**Stated exercise A:**
Answer each question from the Riceboy Rules piece, one line per answer, marked (i), (ii), (iii):
(i) Who is named as the author?
(ii) How many horsepower does the Horsepower rule say to deduct from an American car's stock rating?
(iii) What per-liter figure is quoted for the S2000?
**Stated exercise B:** Retype the Riceboy Rules piece from "The Riceboy Rules" up to and including "to face arguements.".
**Stated exercise C:** Extend the Riceboy Rules piece, the mock guide to arguing with muscle car owners, from where it stops.

**Page excerpt:**
Sourced from http://modernmusclecars.net/forums/a...o=riceboyrules,

The Riceboy Rules
by: Matt Cramer

Have you ever wanted to argue with muscle car owners and assert the superiority of your own car, but found this to be difficult because you had a slow car, relatively little automotive knowledge, and underdeveloped communications skills? Well, now you can still get V8 owners angry anyway, by following these simple rules which cover most of the situations you may find yourself in during online or face to face arguements.


1. Image
Remember, your image is extremely important as a riceboy. Therefore, make every effort to point out how popular the rice scene is. Appeal to how many people are building cars like yours. Brag about how the import scene is more than just a trend; it's a revolution. The urge to conform is a powerful force, and use it to your advantage whenever possible.


2. Opinions
In a debate, your opinions count as much as real facts. If you think that Mustangs are ugly, that counts for just as much against them as being a whole second faster in the quarter mile. Remember, facts take time to look up, whereas opinions only take seconds to dream up.


3. Horsepower
To estimate your own car's horsepower, take the stock hp rating, and add in the highest estimated power gain from each mod you have done. To estimate the horsepower of an American car, take its stock horsepower rating, and deduct 10 to 25 hp for it being a POS. Make no adjustments for mods. Remember, Japanese horsepower is better quality than the horsepower found in an American car. If you don't know how much horsepower an American car has, assume it has either 30 hp per liter, or 200 hp, whichever is less. If you only have the engine size in cubic inches and don't know how to convert it to liters, make up for this by talking about how much English units suck.
You can never emphasize hp/liter ratios too much. Always brag about how this is more efficient, and just ignore ignorant comments like, "Well, the S2000 makes 120 hp per liter, but it guzzles gas like a V8!" People who make these comments just don't understand that Japanese cars are always more efficient just because they are Japanese, and Japanese have more efficient technology. If somebody reminds you that your car still has less horsepower, talk about what would happen if Honda built a V8 with the same specific output as a Type R, or about what kind of performance a Mustang would have if it had only half the engine size. Some domestic trivia buffs may be able to come up with examples of small, high performance American engines. Just ignore these remarks; you're not likely to win if you try arguing about such cars. Concentrate on V8's instead.

**Given information:**

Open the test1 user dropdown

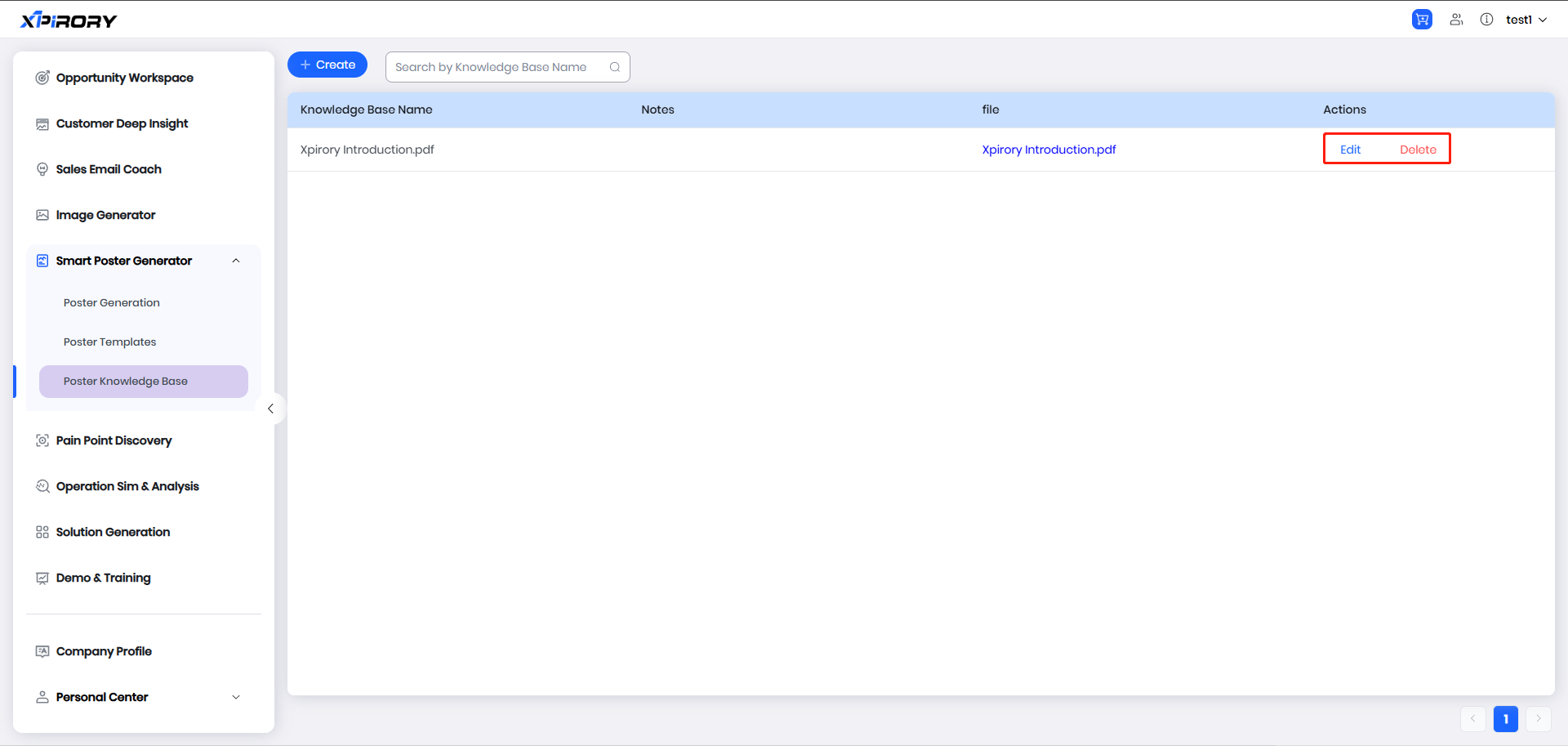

**Task result A:**
(i) Matt Cramer
(ii) 10 to 25 hp
(iii) 120 hp per liter

**Task result B:**
The Riceboy Rules
by: Matt Cramer

Have you ever wanted to argue with muscle car owners and assert the superiority of your own car, but found this to be difficult because you had a slow car, relatively little automotive knowledge, and underdeveloped communications skills? Well, now you can still get V8 owners angry anyway, by following these simple rules which cover most of the situations you may find yourself in during online or face to face arguements.

**Task result C:**
4. Weight
Assume all imports weigh approximately 2,500 lbs, including Eclipses and Supras. Extremely lightweight cars like the CRX and Miata are exceptions. These should be assumed to weigh under 2,000 lbs. Assume all domestics weigh over 3,200 lbs at least, preferably over 3,800 lbs. The exceptions are really huge cars, such as the Chevy Impala or Crown Vics. These land yachts should be assumed to weigh over 5,000 lbs. If a domestic owner mentions something which you have no choice but to admit can't weigh that much, make fun of whatever POS he's come up with, and claim nobody in his right mind would want to be seen in something so ugly. See section 8, Pintos.
Never, ever actually look up the curb weight of a car. If you make up your own weight figures, you can make the difference in weight look all that much more impressive. Constantly brag about power to weight ratios and how imports are better in that respect, even if somebody does the math and proves that many stock domestics have better power to weight ratios than your car.


5. Handling
Japanese cars handle better than American ones, and small FWD American cars handle better than pony cars. This is to be taken as an article of faith; you don't need any evidence to claim this, and shouldn't bother trying to bring up any evidence. Most domestic owners are primarily concerned with drag racing, so they seldom study enough about handling to argue this point. If someone does attempt to argue this, reply with some mumbo jumbo about how solid axles date back to the days of horse drawn wagons, and leave it at that. Do this even if your own car has a solid axle rear suspension. Also emphasize that light weight means better handling. See section 4, Weight. Emphasize that a large V8 up front makes for poor weight distribution, and neglect the fact that FWD cars frequently have even worse weight distribution.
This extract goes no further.